La formación permanente del profesorado, o formación a lo largo de la vida, es un proceso continuo que va más allá de la formación inicial y se extiende a lo largo de toda la carrera profesional del docente. Este proceso incluye diversas acciones formativas, como cursos, seminarios y talleres, pero también se nutre significativamente del contacto con compañeros, el ambiente escolar y la interacción con los estudiantes. A lo largo de las décadas, la formación permanente ha evolucionado, pasando de un enfoque técnico y vertical hacia una visión más participativa y descentralizada, influida por experiencias internacionales y reformas educativas. Aunque este cambio ha sido impulsado por las reformas educativas y la creación de centros de profesores, la formación sigue siendo un proceso en constante transformación, en el que se debate sobre la mejor manera de involucrar al profesorado y de integrar nuevas metodologías y enfoques en la práctica educativa.
Formación Permanente del Profesorado: La formación del profesorado es un proceso continuo que comienza antes de la formación inicial y sigue a lo largo de la vida profesional. No solo se realiza a través de cursos, sino también mediante la interacción con colegas, el entorno educativo y los estudiantes.
Evolución en la Década de los 70 y 80: En los años 70, la formación permanente del profesorado estaba centrada principalmente en cursos organizados por universidades y movimientos alternativos. A partir de los años 80, con la llegada del primer gobierno socialista, se impulsó un modelo participativo, con la creación de los centros de profesores en 1984. Estos centros fueron influenciados por modelos anglosajones de formación descentralizada.
Objetivo de los Centros de Profesores: Los centros de profesores se diseñaron para fomentar una formación más cercana al contexto educativo, descentralizada y dirigida a la renovación pedagógica. Buscaban que los docentes fueran sujetos activos de su formación, favoreciendo el intercambio y la cooperación. Sin embargo, con el tiempo, la influencia de las políticas gubernamentales y la necesidad de implementar reformas educativas diluyó la autonomía de estos centros.
Crítica a la Formación Vertical: Durante los años 80 y 90, la formación se convirtió en una actividad predominantemente técnica y vertical, donde los expertos decidían el contenido y los métodos. Esto limitó la participación activa del profesorado, transformando la formación en un proceso más dependiente que autónomo.
Desarrollo en los 90 y Nuevas Modalidades: En los años 90, la formación permanente del profesorado vivió una fase de efervescencia, con la consolidación de los centros de profesores y la introducción de nuevas modalidades como la formación en centros y los seminarios permanentes. En esta etapa, se introdujeron enfoques más reflexivos y centrados en la investigación-acción y el trabajo colaborativo, aunque no siempre se tradujeron en un cambio real en las prácticas educativas.

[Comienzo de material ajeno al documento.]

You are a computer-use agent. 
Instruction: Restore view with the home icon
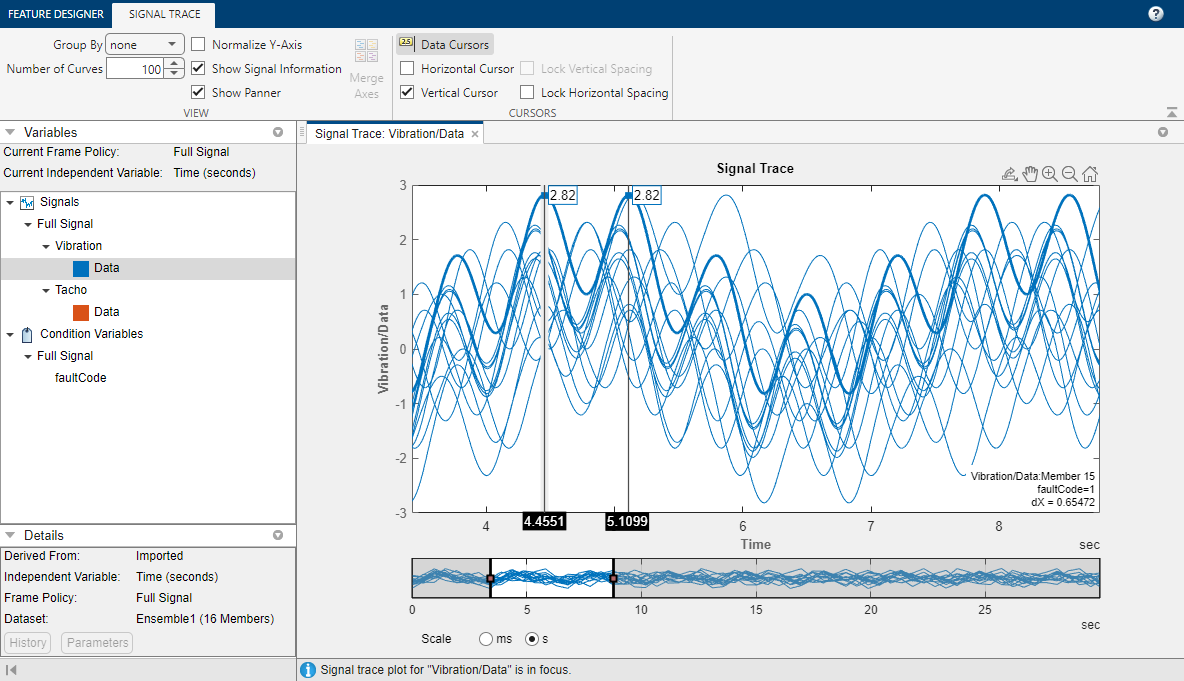point(1090,174)
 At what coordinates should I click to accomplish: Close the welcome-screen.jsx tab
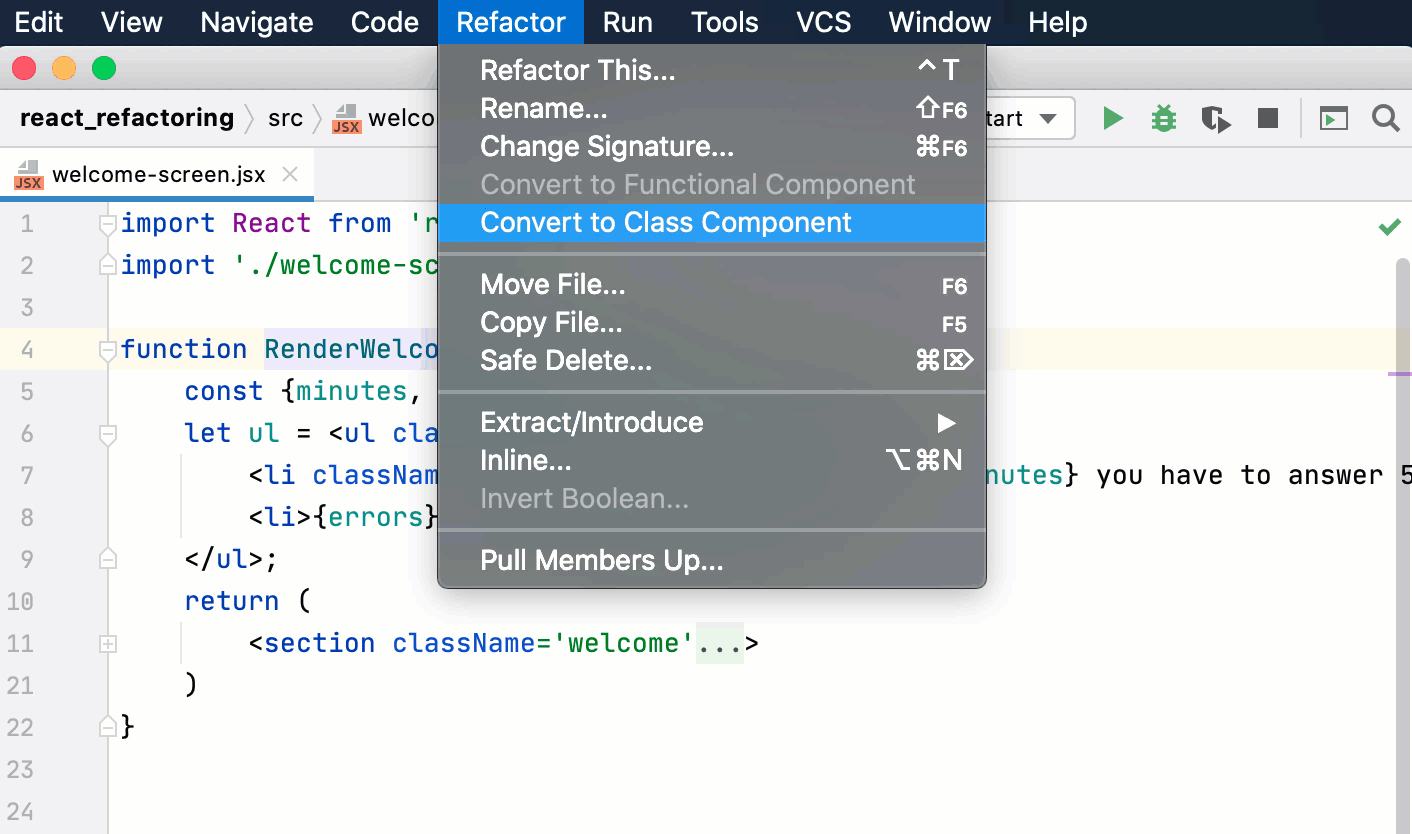(x=290, y=173)
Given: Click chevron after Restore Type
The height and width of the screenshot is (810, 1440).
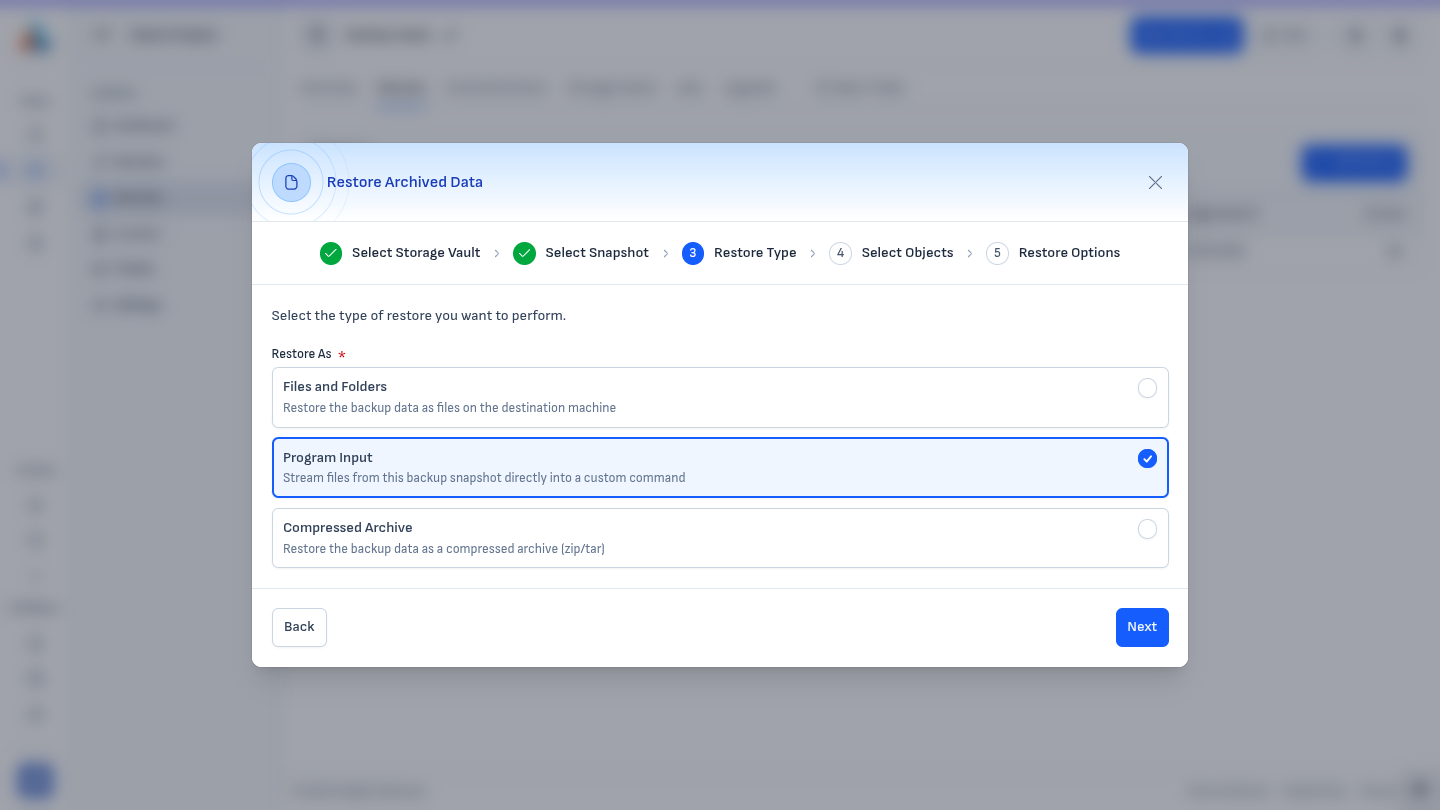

Contradicciones y Limitaciones: A pesar de los avances, muchas de las nuevas ideas y enfoques pedagógicos fueron adoptados superficialmente, sin que se produjeran cambios significativos en las prácticas docentes. El concepto de "constructivismo" fue un ejemplo de una moda que se extendió sin generar un impacto profundo en la educación.
Herencia de la Renovación Pedagógica: La formación permanente fue también influenciada por la renovación pedagógica surgida durante la dictadura, lo que le dio un enfoque distinto a los temas formativos. Sin embargo, la consolidación de nuevas prácticas formativas fue dificultada por la resistencia al cambio y la falta de apoyo a largo plazo.